Andrew Clarke, EMEA director,One Identity:
"Source code analysis contains references to Game of Thrones dragon characters, Drogon; Rhaegal and Viserion. Bugs in file encryption have now been fixed and use DiskCryptor, an open source legitimate software used to do full drive encryption. Keys are generated using CryptGenRandom and then protected by hardcoded RSA 2048 public key. A powerful upgrade now being unleashed with organizations in Russia, Ukraine, Bulgaria and Turkey at the top of the hit list. This time a fake “flash” update appears to be implicated but it seems that as the organizations were hit around the same time that the attackers likely had a foot in their network already.

“Once hit; their data gets encrypted and for a bitcoin fee of 0.05 — approximately $280 - the affected company has the chance to acquire the decryption keys but only before a countdown of 41 hours expires. Despite industry warnings issued after the Petya, and not-Petya outbreaks earlier this year, this variant which spreads laterally using SMB shares – could be blocked by denying this communication channel [ports 137, 138, 139 and 445] on their firewalls.”

Matthias Maier, security evangelist, Splunk
"It appears that Bad Rabbit creates three new scheduled tasks on a system, including a forced restart - by searching for this specific occurrence in monitored log data from endpoints, an organization will be able to identify patient zero earlier, and act to isolate the impact.

“The current situation with Bad Rabbit is once more a reminder of how important it has become for organizations in the digital age to have a skilled security team on standby, with the right technology in place to access the right information and take the right decisions quickly to avoid any business impact. A robust security strategy has become a competitive advantage.”

Amichai Shulman, CTO, Imperva
"At the end of the day, all Ransomware is basically the same. Hackers via the ransomware malware are making files unavailable to users and as a consequence disrupt the operations. As long as the infection and effect of ransomware is constrained to endpoints, the damage to organizations should be minimal.

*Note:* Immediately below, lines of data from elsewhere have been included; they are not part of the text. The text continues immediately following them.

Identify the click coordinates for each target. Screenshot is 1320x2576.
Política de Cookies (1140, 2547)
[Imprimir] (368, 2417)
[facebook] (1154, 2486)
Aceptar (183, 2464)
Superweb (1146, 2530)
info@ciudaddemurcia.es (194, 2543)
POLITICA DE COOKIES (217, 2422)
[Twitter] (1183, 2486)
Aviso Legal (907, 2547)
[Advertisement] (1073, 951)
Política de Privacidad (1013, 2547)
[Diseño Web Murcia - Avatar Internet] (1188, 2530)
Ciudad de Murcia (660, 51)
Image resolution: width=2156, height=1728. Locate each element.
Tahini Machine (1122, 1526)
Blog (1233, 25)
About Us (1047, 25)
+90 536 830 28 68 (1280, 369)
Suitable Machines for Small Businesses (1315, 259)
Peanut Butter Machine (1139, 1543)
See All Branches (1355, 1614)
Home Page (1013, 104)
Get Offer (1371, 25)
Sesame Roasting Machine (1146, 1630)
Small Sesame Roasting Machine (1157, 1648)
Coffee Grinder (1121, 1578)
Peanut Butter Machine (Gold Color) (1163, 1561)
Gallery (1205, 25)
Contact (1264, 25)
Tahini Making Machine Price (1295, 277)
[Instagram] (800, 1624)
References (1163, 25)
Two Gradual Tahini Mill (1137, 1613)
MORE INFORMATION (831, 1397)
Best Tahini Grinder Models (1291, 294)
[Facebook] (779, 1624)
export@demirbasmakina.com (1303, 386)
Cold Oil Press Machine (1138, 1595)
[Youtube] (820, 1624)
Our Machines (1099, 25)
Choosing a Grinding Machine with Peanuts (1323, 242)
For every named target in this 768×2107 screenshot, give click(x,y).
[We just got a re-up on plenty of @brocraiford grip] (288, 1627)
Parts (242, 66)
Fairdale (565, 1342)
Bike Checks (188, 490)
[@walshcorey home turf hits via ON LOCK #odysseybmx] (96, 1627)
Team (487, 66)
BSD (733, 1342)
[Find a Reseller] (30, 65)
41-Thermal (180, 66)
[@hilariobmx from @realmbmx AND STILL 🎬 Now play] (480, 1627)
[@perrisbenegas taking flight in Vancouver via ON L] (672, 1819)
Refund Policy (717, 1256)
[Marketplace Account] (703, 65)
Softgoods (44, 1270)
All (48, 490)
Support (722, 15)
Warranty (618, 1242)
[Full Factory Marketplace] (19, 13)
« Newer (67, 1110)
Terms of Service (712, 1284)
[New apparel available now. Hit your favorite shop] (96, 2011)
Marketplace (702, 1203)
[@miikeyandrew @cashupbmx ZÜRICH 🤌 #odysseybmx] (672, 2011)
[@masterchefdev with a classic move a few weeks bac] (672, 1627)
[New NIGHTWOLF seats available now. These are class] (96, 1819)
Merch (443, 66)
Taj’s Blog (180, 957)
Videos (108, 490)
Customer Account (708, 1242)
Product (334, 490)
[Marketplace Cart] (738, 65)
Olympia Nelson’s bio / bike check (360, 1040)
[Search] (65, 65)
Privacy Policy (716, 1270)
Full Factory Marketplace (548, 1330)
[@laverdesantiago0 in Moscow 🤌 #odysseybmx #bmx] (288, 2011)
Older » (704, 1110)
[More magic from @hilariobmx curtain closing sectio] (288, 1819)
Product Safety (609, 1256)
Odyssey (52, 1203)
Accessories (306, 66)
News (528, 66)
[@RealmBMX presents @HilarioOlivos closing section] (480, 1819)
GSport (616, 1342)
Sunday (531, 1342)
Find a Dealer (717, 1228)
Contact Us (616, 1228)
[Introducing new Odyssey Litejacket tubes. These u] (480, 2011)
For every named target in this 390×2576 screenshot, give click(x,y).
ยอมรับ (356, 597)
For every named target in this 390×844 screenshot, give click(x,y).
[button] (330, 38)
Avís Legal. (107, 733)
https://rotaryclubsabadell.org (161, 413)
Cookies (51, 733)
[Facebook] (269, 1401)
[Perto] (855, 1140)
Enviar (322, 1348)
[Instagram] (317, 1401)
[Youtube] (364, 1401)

“Some might say – why after WannaCry and NotPetya are systems still unpatched? The issue of patching is irrelevant when looking at a potentially self-replicating malware like Bad Rabbit because in any large network there will be some unpatched devices. By protecting file servers (e.g. deploying File Firewall solutions) rather than focusing on endpoints organizations can minimize the effect of such incident and avoid disruption to business.”

"The issue of patching is irrelevant when looking at a potentially self-replicating malware like Bad Rabbit"

Nick Pollard, director, security & intelligence, Nuix: 
“What’s needed is a fresh approach in this escalating arms race. We need to place on each and every endpoint a means to prevent self-harm and block a user’s attempt (though very often inadvertent) to infect the machine and, by extension, the rest of the network. Relying on rapidly-outdated anti-virus definitions and operating system patches simply isn’t enough. Furthermore, we have to address the gap that exists between these traditional, and still necessary, defenses.

“The only way to win the cybersecurity war is to prevent the attack from happening in the first place. Organizations must change their security posture. Prevention needs to be at the forefront of any ransomware strategy. Since the endpoint is ground-zero for ransomware attacks, what organizations need is the ability to detect and put a stop to malicious behavior as early as possible in the kill chain.”